Kidnappings highest in Asia in 2016, according to findings of NYA’s Global Threat Map 2017

18/01/2017

The percentage of global kidnappings in Asia increased 10% last year compared to 2015, meaning the region retained the highest concentration of incidents worldwide (44%). By comparison, the proportion of worldwide kidnappings decreased to just 4% in the Middle East, despite the significant presence of extremist and organised criminal groups. These were some of the key findings of NYA International’s Global Threat Map 2017 which is released today. The infographic was created by the specialist risk management and crisis response consultancy’s analyst team, providing guidance and context for organisations to understand threats to their people and operations worldwide.

In Asia, the majority of recorded kidnappings targeted domestic nationals in Afghanistan, Pakistan, India, Bangladesh and the Philippines. However foreign nationals remain priority targets for Islamist extremist groups operating in the region, including Abu Sayyaf, who alongside their affiliates espouse an Islamist ideology but are predominantly financially motivated to acquire ransom payments to fund their continued conflict with the Philippine government.

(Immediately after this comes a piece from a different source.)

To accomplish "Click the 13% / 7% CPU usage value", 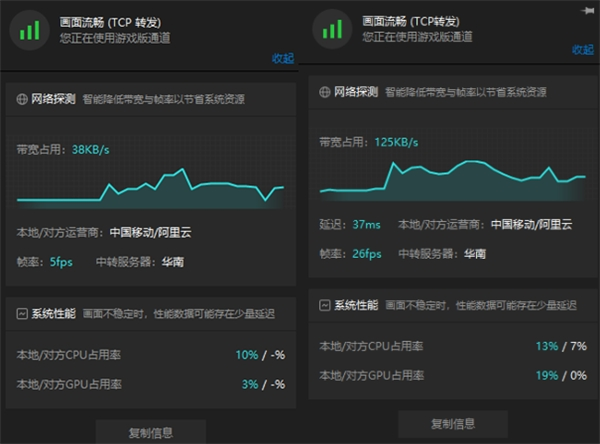I will pos(560,346).
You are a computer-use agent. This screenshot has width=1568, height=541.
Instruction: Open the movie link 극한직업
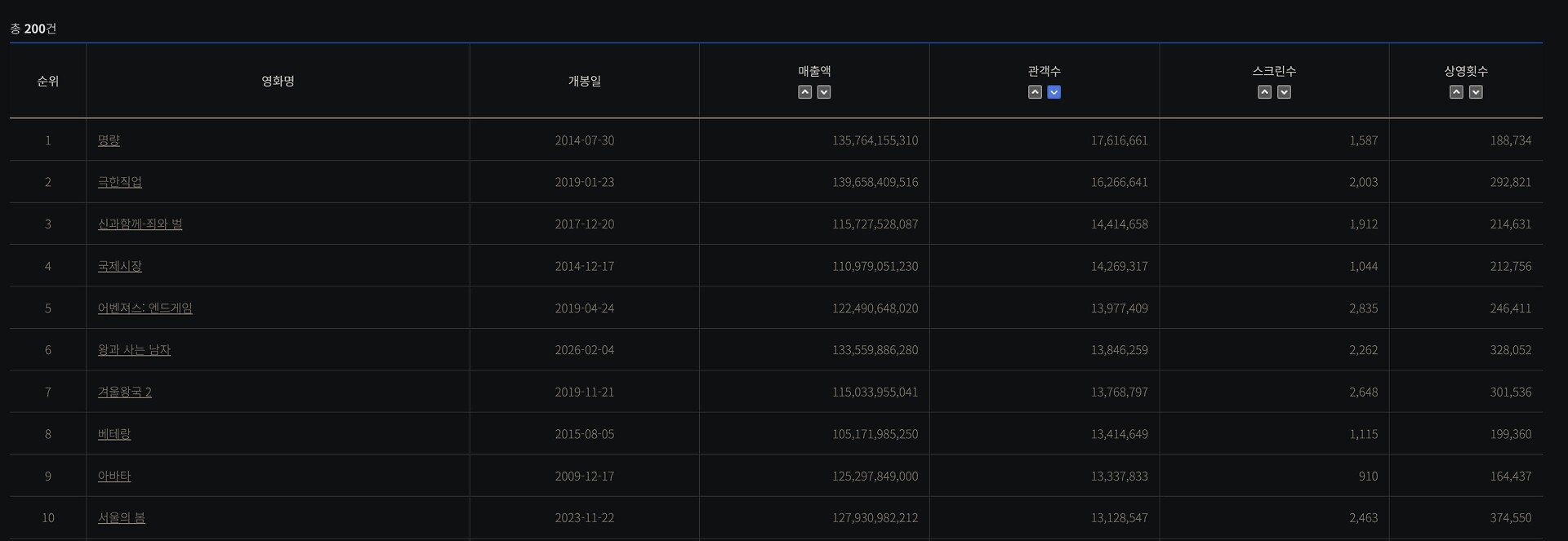pyautogui.click(x=119, y=182)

For similar reasons and despite the lower concentration of incidents, the threat to foreign nationals remains severe in areas of the Middle East including Libya, Syria and Iraq. Islamist extremist groups – most notably Islamic State – continue to target foreign nationals who are perceived as holding high financial and propaganda value.

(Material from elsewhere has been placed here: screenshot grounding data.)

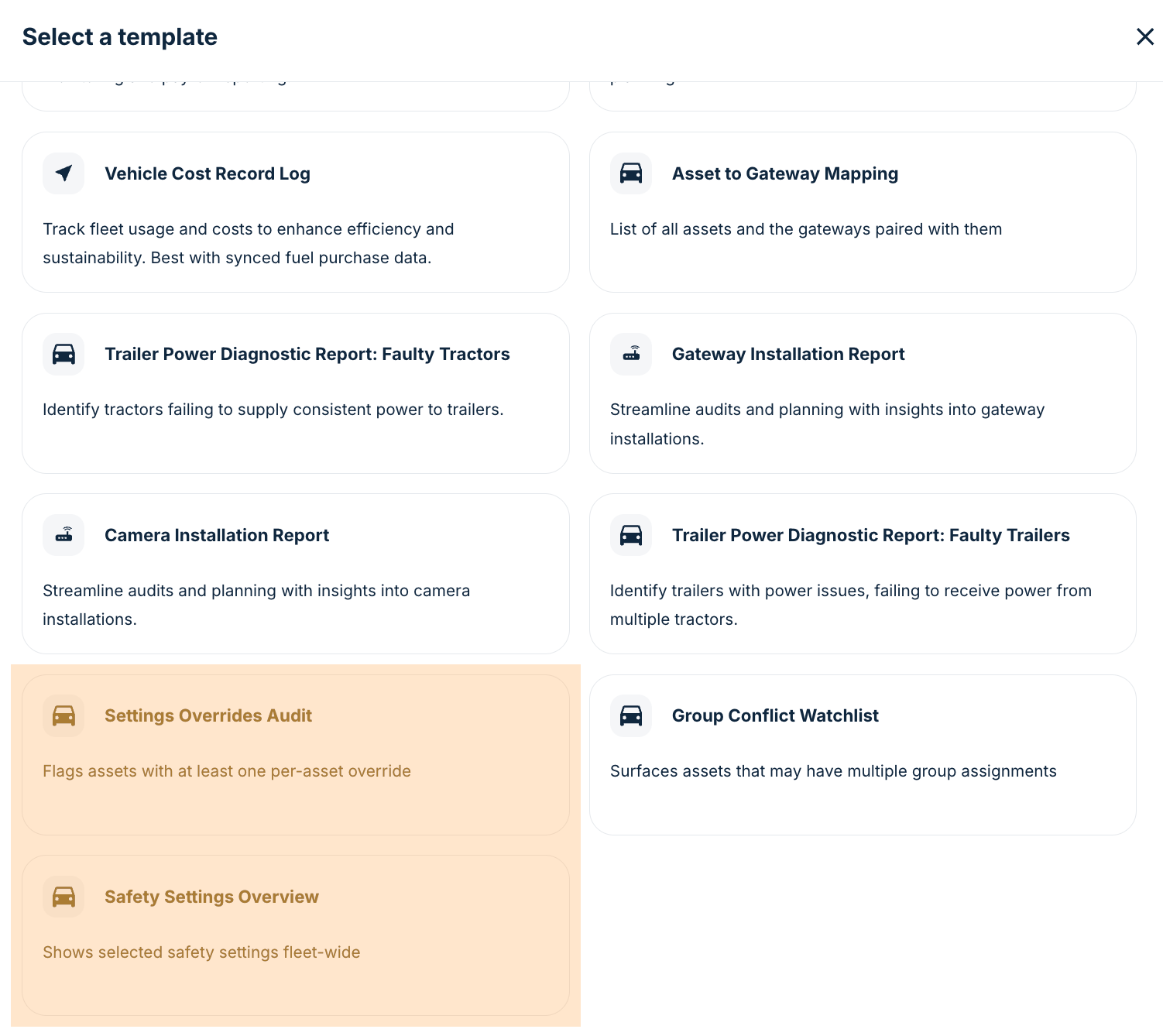Click the vehicle icon beside Settings Overrides Audit
The height and width of the screenshot is (1036, 1163).
coord(63,715)
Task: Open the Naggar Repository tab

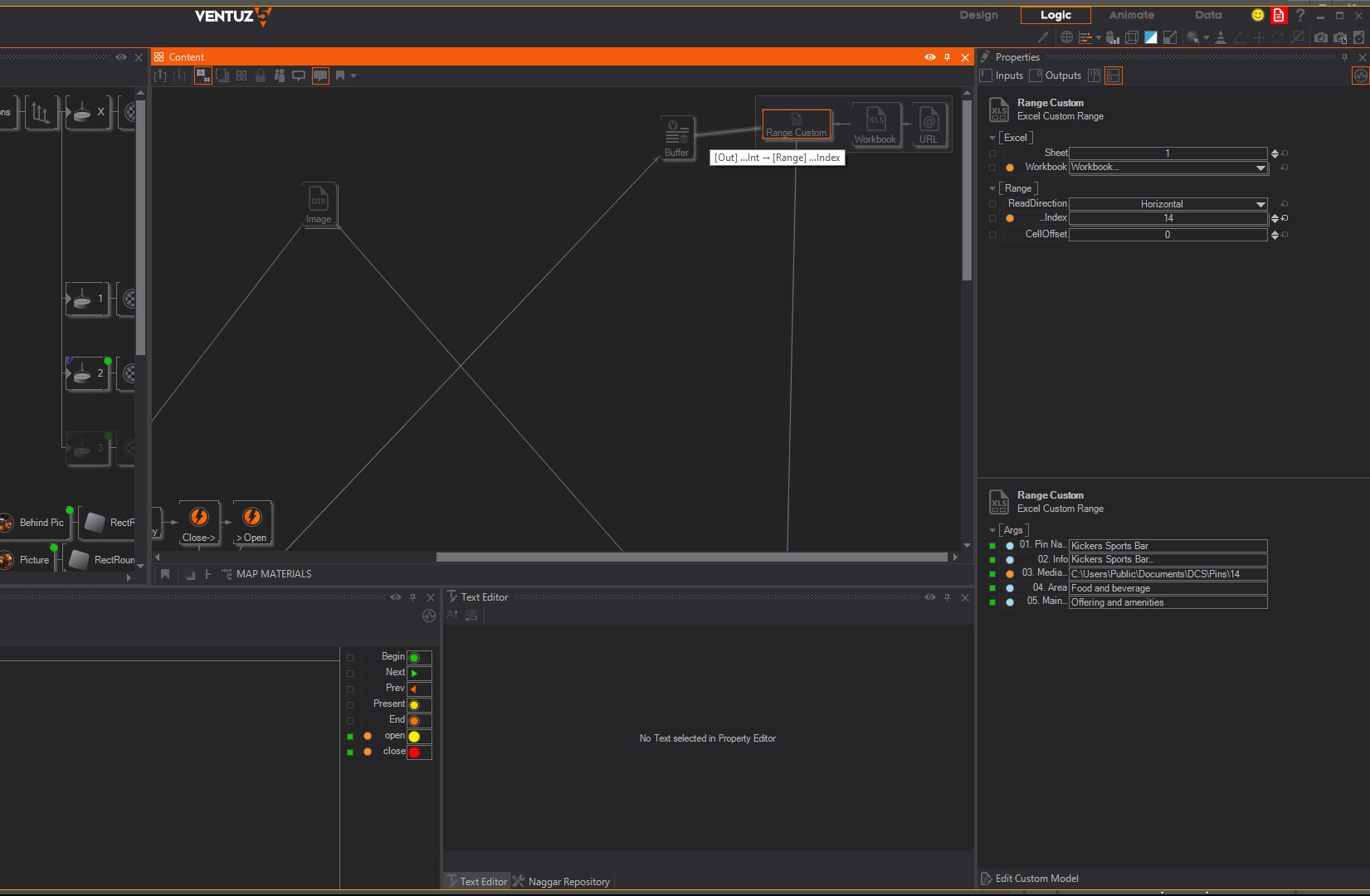Action: pyautogui.click(x=568, y=882)
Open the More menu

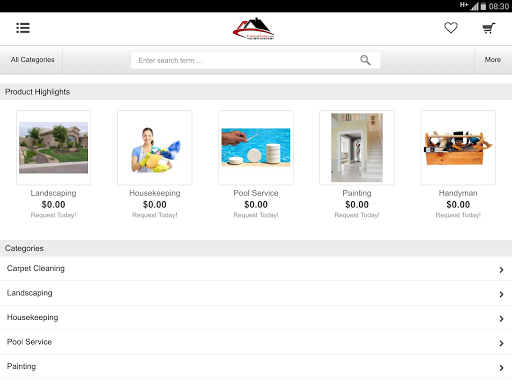pyautogui.click(x=493, y=60)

Such assessments of countries or areas of interest are displayed in the Global Threat Map 2017 in an easily digestible format, and the map considers threats including crime, kidnapping, extortion, political and civil unrest, ethnic and sectarian violence, terrorism, and insurgency. The map is also combined with data and threat ratings for maritime piracy, which has seen a continued shift in concentration of incidents from East Africa to Southeast Asia and West Africa. In the Gulf of Guinea, NYA’s data suggests pirate groups are transitioning from targeting tankers for oil theft to targeting a wider variation of vessel types to kidnap crewmembers for ransom. This is partly a result of depreciated oil prices incidentally suppressing the black market for stolen oil, and has seen more than a hundred crewmembers and passengers kidnapped in 2016.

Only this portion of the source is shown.